It’s time to finalize your travel plans, pack your bags and get yourself on over to Chicago, because from April 14-17, the Windy City is the place to be!

The IEEE PES T&D team has been working diligently for the past two years to get everything lined up for this week. Front man Tommy Mayne and consummate show manager Barbara Powell are pulling out all the stops to make this the best event ever.

Tommy tells me that this event — now celebrating its 50-year anniversary — started out as an underground show. Remember back in the day, when underground residential distribution launched itself on center stage? As an industry old-timer, I’m feeling that a personal retrospective is in order.

I was working in distribution at Georgia Power back in the 1970s when the IEEE T&D show came to Atlanta. I recall our drafters drawing up the show mascot, the lowly mole. And I was still at Georgia Power when the show came back to Atlanta. I was on the technical tours committee and arranged bus transportation. I also handled details for the tour of the AT&T fiber-optic manufacturing facilities. As some of you may recall, that was one mind-expanding era when the broadband revelation was in its infancy.

As a local boy, I loved it when the IEEE T&D expo came to Atlanta, but my favorite show towns are New Orleans and Chicago.

Remember when IEEE pitched one of the most lavish events ever in New Orleans, with the opening parade and reception right on the Mississippi riverfront? The IEEE T&D show had expanded to such an extent that Tommy Mayne (with Entergy then) and his cohorts decided that it was time to bury the mole with a New Orleans-style jazz-infused funeral march. What a blast! That mole went out in style.

Unfortunately, the next New Orleans-scheduled IEEE T&D show was blown out when Hurricane Katrina blew in. So the show team had to reschedule and put its efforts into overdrive to relocate the show to Dallas. That event had a fusion of Louisiana and Texas with co-chairs Tommy Mayne and Jim Greer (Oncor) moderating the opening session, which focused on the Herculean efforts expended by the nation to bring the Gulf region back from Katrina.

 

Chicago Is My Kind of Town

This year is actually my third trip to Chicago to attend an IEEE show. My first Chicago show, I was responsible for signing up the Georgia Power Research Center (now Georgia Tech NEETRAC) to exhibit. We offered testing services to the greater T&D community, and exhibiting at the show enabled us to meet new clients while affording us the opportunity to reconnect with existing clients.

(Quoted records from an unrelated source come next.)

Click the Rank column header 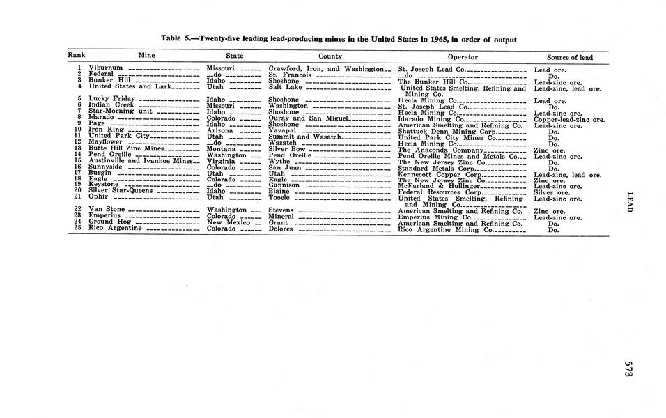point(76,56)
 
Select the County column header point(330,56)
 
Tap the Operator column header point(463,57)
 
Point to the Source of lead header point(570,57)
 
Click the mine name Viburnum point(106,68)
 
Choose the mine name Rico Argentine point(116,228)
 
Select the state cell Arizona point(220,130)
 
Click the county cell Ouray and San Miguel point(307,118)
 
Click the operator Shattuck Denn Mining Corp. point(446,131)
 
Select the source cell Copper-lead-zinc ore point(568,119)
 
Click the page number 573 point(628,369)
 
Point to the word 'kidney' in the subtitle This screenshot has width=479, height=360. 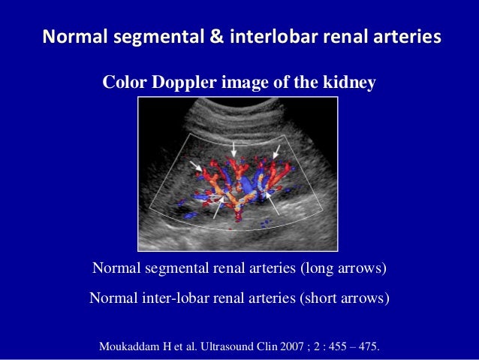tap(348, 83)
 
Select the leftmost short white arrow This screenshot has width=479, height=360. tap(195, 165)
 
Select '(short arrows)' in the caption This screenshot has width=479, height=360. tap(344, 297)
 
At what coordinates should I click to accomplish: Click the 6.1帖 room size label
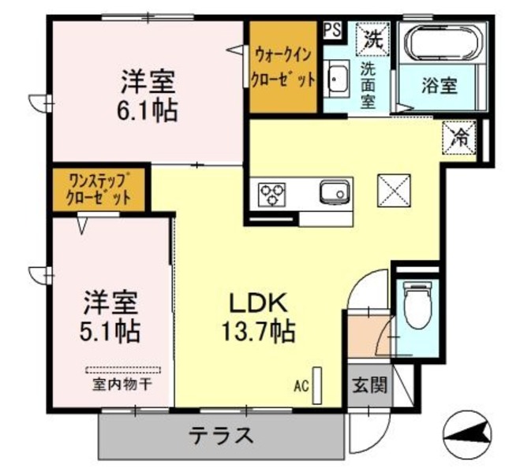148,109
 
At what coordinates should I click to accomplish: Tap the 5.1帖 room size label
111,329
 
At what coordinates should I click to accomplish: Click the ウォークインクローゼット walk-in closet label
284,67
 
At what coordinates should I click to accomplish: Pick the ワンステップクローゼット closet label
99,189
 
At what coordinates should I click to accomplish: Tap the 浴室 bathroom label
439,84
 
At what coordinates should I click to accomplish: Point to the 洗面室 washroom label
369,84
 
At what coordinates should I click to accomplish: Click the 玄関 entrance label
368,386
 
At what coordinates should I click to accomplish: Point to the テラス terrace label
221,435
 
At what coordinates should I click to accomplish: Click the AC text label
301,387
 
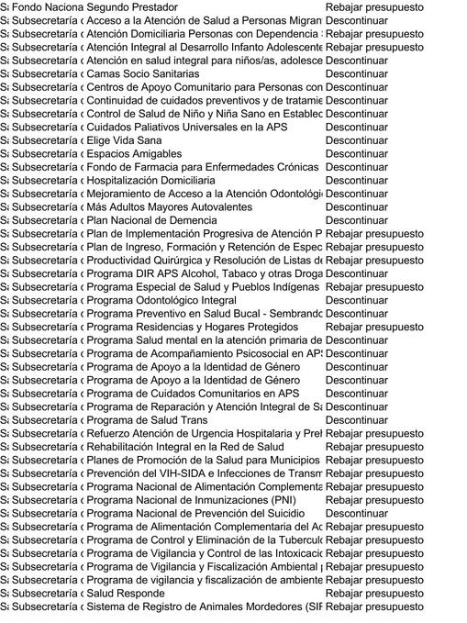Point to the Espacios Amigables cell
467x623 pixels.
(x=134, y=154)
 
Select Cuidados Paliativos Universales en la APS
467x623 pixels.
(x=187, y=128)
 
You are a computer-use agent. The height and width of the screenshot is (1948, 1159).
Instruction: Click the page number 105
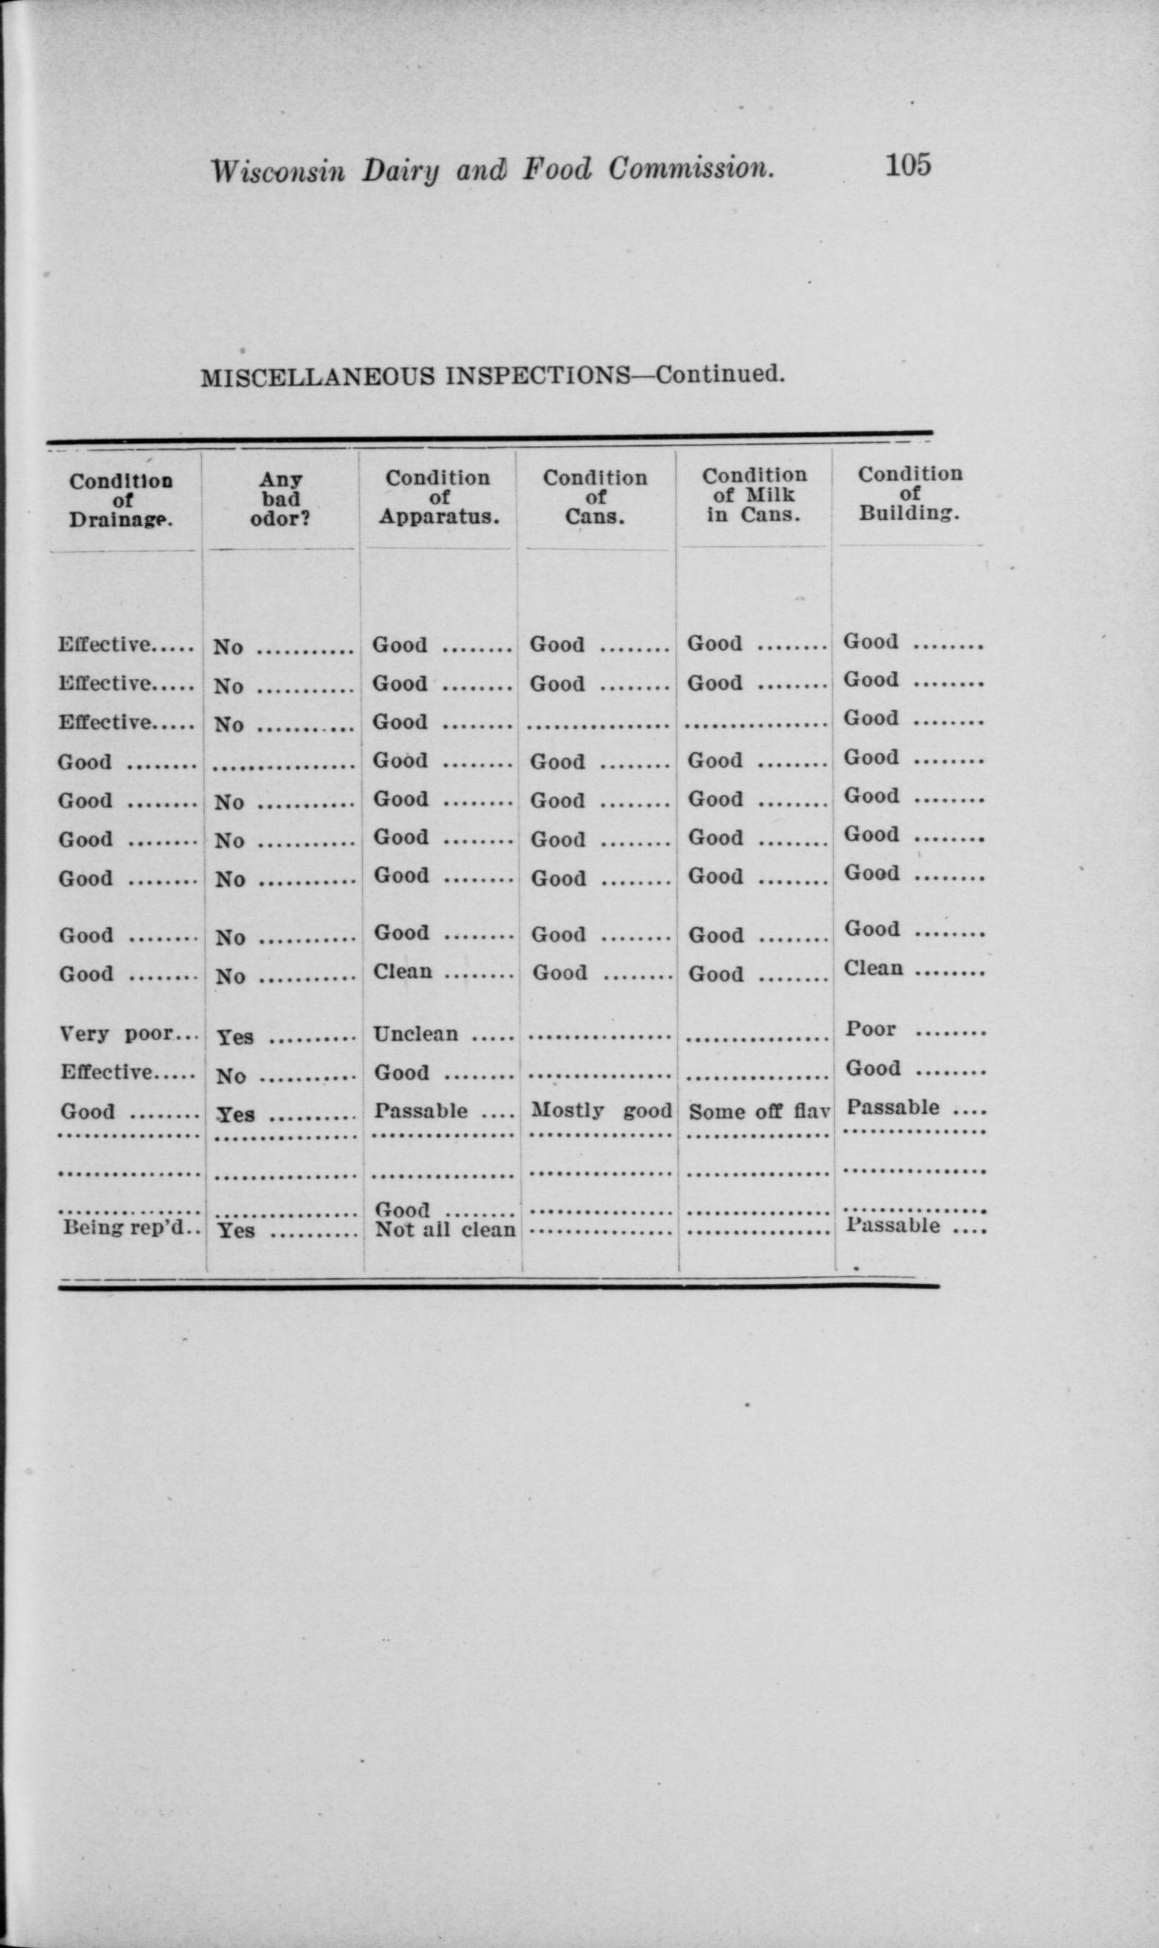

I was working for T&D World when the next Chicago show came around. Our editorial team was scurrying around daily to provide attendees with up-to-date news on the happenings of the day. We interviewed IEEE execs, including past PES President Wanda Reder (what a workhorse for our industry).

What’s in Store for Us in 2014?

First, a shout-out to host utility ComEd is in order. Volunteers, thanks for all you do. If past years are any guide, you will find volunteers around every corner eager to help you find your way to the various events and sessions.

I am thrilled that the mixer will be at the Chicago Museum of Science and Industry. This place is quite a fine venue for engineers, a social event with a technical slant. And along with the 50-year look back, IEEE is bringing in a futurist to speak at the opening session and share what the next 50 years might have in store for our industry.

We are glad to bring you this show issue. Here you will find all the motivation you could need to sign up for this world-class event. With more than 750 exhibitors, you will find the resources and contacts you need to make your T&D purchases.

Of course, IEEE is an international organization, and if you are traveling to this event from foreign lands, take yourself over to the International Visitor Center. IEEE will provide meeting areas with interpreters to assist as needed.

Feel like doing a bit of a wander? IEEE will have five technical tours available. Want a deeper dive? Five tutorials will be available with instructors providing you with a pragmatic slant on topics that vary from synchrophasers to distribution automation to smart substations. What else is available? You will have access to forum sessions, panel sessions, poster sessions and info sessions. What really caught my eye are the super sessions that will address resiliency and aging infrastructure. And speaking of aging, our workforce has a little of that going on. To address this issue, IEEE has created an on-site job fair to provide you with the opportunity to snag one of our graduating students coming into the industry.

So, whatever particular role you play in our dynamic electric energy industry, succumb to the siren call of the IEEE T&D PES Conference & Exposition. See you in Chicago.